OAKLAND — On a hot, sticky Wednesday morning, a line of excited middle school students stretched up the hill from the wooded east bank of a wide, still part of Messalonskee Stream.

In small groups, the students descended the hill and accepted small plastic cups containing baby brook trout they have raised for the last five months. After saying their goodbyes, the students released the baby trout, or fry, into the stream with the hope that the fish will grow to adulthood and, just maybe, wind up on the end of a local fishing line.

This is the third year that the seventh- and eighth-grade students in Amanda Ripa’s science class at Messalonskee Middle School have released trout into Messalonskee Stream.

Through the experiment, which lasts nearly half the school year, students learn about the fish life cycle through the lens of the ecosystem in their very own town.

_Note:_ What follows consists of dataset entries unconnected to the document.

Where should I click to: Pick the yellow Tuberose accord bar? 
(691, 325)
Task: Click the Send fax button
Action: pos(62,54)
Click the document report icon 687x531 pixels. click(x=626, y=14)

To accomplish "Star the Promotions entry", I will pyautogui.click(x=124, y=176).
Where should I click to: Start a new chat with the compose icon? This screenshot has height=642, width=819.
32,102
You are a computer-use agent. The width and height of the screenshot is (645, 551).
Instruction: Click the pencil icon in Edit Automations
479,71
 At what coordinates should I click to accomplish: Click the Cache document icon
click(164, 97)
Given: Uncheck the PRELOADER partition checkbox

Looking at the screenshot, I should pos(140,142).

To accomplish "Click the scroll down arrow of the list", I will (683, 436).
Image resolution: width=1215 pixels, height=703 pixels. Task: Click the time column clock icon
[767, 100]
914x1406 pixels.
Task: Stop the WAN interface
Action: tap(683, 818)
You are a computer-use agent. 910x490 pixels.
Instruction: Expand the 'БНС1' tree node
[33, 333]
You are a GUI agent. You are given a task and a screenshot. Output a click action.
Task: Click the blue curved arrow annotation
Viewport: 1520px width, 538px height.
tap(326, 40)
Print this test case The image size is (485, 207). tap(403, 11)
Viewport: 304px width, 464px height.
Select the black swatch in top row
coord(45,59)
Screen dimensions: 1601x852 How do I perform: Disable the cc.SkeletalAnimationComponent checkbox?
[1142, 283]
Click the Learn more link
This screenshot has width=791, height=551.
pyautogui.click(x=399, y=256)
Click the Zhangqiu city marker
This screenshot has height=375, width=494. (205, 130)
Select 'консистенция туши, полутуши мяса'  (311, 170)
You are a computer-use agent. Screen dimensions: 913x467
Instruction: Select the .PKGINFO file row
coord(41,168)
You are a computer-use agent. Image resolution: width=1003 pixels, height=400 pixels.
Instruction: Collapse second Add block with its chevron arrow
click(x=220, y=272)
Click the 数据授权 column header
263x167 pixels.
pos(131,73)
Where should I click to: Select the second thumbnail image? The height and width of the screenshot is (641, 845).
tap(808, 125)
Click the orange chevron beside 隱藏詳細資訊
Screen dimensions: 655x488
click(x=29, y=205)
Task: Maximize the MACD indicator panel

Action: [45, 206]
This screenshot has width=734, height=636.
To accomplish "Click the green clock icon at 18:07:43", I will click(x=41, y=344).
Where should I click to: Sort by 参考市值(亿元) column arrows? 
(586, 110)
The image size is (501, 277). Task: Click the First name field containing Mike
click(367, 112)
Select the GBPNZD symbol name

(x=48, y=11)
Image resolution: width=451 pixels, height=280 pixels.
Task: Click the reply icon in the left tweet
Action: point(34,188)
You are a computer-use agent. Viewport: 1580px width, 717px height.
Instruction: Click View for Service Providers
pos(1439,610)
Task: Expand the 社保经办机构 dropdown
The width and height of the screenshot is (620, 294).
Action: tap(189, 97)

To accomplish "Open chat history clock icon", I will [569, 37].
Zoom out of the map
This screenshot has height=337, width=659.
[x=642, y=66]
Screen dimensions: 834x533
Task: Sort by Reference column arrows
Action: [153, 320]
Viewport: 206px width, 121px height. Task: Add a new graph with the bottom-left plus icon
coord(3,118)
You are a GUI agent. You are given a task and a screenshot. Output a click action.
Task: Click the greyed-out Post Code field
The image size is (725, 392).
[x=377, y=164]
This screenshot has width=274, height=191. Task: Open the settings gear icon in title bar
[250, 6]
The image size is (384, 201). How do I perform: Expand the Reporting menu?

“Brook trout are a native species, and they’re also a top sport fishing species, so they are important to our local economy and our environment,” Ripa said.

In January or February, Ripa gets around 300 trout eggs grown by the Maine state fish hatchery.

Throughout the winter and spring, students grow the eggs into tiny fry, barely an inch long, that eventually are used to stock Messalonskee Stream.

It’s a way to connect students with the local natural environment and teach them how parts of the ecosystem are interrelated. The release event is also a way to get students outside and interacting with the native environment, which is an important factor for Ripa, who helped set up an outdoor classroom at the middle school.

Through the experiment, students learn about the trout life cycle, from eggs to fully grown fish, but also about other factors that affect the species, such as pollution — including storm water runoff — and water chemistry. Other schools in the state run similar programs using brook trout or Atlantic salmon.

“We do all the tests to figure out what conditions the trout need to survive,” Ripa said. “They are a cold-water species, and they need lots of dissolved oxygen. They need really clean water.”

Students study the fish, making observations and notes as they move through their different stages. By the end of May, it’s time to release them in a cumulative celebration.

A Styrofoam cooler at Ripa’s feet teemed with the tiny fish Wednesday.

The class had lost 50 to 75 fish since the beginning of the project, Ripa said — much better than last year, when many of the fish died after they hatched partially because of problems with the tank in the classroom.

Ripa and the students hope most of the fry that remain will survive to grow into adult trout, but the recent warm weather has increased the temperature of Messalonskee Stream, which might put their survival in doubt, Ripa said.

“The water temperature of the tank was about 50, and right now the water temperature out there is probably 70 because it has been so warm,” Ripa said, gesturing towards the water.

“If they can swim down quickly and get close to the bottom and hide, then I think most of them will survive.”

While the release was the highlight of the morning, the program takes a comprehensive look at the local ecosystem.

Students rushed between stations, led by volunteers from local groups and government agencies such as Trout Unlimited, the U.S. Fish and Wildlife Service, the Maine Forestry Service, Colby College and the Belgrade Regional Conservation Alliance. The participation of local experts helps round out students’ education, and Ripa said she has tried to add new volunteers and activities every year.

“Instead of me talking to them about it, they can see other professionals and ask different questions,” she said.

At one site, students learned to identify invasive plants. At another, a group of fly fishermen gave a crash course in casting a fly.

Willie Grenier, from the Kennebec Valley chapter of Trout Unlimited, said his group attends a lot of school events as a way to educate students about the importance of keeping Maine’s rivers clean and healthy, so native species such as brook trout and Atlantic salmon can survive. It was only decades ago that many of the state’s rivers were so polluted that fishing was impossible, and reminding students of the river ecosystem’s fragility is critical to making sure it doesn’t get that bad again, Grenier said.

“People take things for granted until they lose it,” Grenier said.

Nearby, a teacher from Colby’s environmental studies program explains “macroinvertebrates and water quality,” or how insects provide food for trout and contribute to a healthy ecosystem, Ripa said.

At the shore of the stream, near where students were about to release their trout, a team from the U.S. Fish and Wildlife Service used an electrofishing device, contained in a backpack that looks like a prop from the movie “Ghostbusters,” to show students what other species their young trout might interact with. The device delivers an electric current into the water, enough to stun fish for a few minutes, while the scientists help students identify them.

Despite the heat and humidity, students were upbeat and excited to let the fry they’d raised go free.

“We’re releasing native species. It’s helping the ecosystem,” said Delaney Johnston, an eighth-grader from Oakland. Johnston was waiting in line with her friend Magan Williams. Both girls were in Ripa’s class last year and did the same release event. This year there were more activities and more successful electrofishing. Where the class didn’t catch anything last year, this year the scientists’ nets came up with sunfish, shiners, sucker fish and other species.

Both students said they liked to study science, but while Williams was a fan of identifying and categorizing organisms, Johnston admitted she preferred astronomy, although she’d take the opportunity to get out of a stuffy classroom for a few hours.

“Here at least we’re by the water,” Johnston said.